The newest game in the Silvera
household—musical beds. Maddi decided the hallway linen cabinet is a perfect
second bedroom. Last night she made a snugly bed on the closet floor with
blankets, pillows, stuffed animals and a flashlight. Barely fitting underneath
the bottom shelf, she curled up and slept for a couple of hours until she
bonked her head and sneaked into my room for the rest of the night.
This morning Maddi asked for some water-lemon.
She never can quite remember how to say watermelon. Then she caught herself and
said what she meant was a lemon-time, her way of saying Clementine.
Getting ready for preschool, she
dressed in layers today: pink tutu, red tights, purple sweatpants, a wool
sweater with her checkered winter coat over that. Blue earmuffs over her
favorite hat with the white snowball pom-pom, black dress gloves under her baby
blue mittens. Her final accessory—a purple fleece scarf with white daisy print.
I read recently of a woman my age
who never wants to have children. And I paused thinking to each their own.
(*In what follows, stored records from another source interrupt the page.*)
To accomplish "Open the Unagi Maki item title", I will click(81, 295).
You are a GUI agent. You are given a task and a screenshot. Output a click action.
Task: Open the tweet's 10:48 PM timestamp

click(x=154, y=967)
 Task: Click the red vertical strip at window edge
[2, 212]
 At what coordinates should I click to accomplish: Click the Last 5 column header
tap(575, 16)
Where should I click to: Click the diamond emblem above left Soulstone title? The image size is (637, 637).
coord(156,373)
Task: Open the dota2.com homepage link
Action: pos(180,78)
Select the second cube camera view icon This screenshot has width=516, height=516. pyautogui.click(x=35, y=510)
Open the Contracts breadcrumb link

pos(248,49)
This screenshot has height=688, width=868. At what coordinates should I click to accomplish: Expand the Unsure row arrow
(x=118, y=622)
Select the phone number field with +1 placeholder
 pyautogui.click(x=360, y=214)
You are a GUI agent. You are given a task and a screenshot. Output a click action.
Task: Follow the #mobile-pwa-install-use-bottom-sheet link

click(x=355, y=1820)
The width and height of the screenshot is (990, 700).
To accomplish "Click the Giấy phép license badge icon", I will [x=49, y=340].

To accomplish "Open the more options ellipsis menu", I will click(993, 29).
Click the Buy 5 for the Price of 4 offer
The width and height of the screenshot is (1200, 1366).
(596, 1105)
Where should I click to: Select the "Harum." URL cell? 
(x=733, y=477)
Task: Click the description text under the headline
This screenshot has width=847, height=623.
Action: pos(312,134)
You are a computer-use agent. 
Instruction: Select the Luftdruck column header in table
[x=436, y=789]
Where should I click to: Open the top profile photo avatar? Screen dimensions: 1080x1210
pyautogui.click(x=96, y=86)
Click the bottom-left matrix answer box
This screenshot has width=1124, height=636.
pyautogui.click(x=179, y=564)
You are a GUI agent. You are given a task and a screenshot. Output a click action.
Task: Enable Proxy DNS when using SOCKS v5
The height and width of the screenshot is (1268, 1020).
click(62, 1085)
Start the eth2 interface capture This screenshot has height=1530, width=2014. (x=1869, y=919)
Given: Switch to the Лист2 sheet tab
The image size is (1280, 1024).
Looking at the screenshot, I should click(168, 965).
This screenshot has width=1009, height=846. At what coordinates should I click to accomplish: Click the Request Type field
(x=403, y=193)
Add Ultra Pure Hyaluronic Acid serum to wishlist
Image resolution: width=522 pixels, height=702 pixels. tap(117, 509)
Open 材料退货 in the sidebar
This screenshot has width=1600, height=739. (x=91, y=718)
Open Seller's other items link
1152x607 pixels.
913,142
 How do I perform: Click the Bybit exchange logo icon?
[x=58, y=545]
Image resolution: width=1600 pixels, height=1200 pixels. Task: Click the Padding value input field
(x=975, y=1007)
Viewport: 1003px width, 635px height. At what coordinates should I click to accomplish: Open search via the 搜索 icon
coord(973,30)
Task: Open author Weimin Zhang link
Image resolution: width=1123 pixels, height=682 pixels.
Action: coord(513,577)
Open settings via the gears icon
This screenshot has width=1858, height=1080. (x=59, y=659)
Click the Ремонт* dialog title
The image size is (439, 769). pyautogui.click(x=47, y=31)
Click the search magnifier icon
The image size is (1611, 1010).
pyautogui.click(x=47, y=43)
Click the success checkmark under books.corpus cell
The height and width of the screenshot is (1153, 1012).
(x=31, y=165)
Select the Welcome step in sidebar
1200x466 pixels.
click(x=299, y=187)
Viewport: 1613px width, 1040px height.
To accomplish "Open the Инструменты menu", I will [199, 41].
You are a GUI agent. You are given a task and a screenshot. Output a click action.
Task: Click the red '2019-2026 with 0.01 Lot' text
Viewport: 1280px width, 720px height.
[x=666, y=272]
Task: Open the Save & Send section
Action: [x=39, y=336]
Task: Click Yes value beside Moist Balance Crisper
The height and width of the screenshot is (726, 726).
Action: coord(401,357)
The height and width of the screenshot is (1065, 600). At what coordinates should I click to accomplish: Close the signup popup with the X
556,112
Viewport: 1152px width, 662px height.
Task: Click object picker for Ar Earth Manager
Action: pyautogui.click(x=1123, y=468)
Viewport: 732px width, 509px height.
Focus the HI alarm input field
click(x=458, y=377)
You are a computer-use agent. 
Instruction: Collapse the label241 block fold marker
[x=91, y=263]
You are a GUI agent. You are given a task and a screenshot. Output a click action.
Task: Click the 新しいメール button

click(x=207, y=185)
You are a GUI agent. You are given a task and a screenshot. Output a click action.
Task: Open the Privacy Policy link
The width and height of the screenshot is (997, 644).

I know for myself I want my children–they fill my days.
I’ve heard other people say “my kids
are my life.” I’m not sure I can say that is exactly true for me either. My
life is my life. And I realize someday my children will grow and leave and have
lives that are their own lives.
I do know my children bring great
meaning to my life. They are my energy, my love, my sparkle. They remind me
what it’s like to be four years old—carefree as eating a juicy Clementine on a
hot summer day. They remind me how comforting it is to snuggle. They remind me
that I can create my own style. They remind me to love and to love with sparkle.
To each their own. I’m glad they’re
mine.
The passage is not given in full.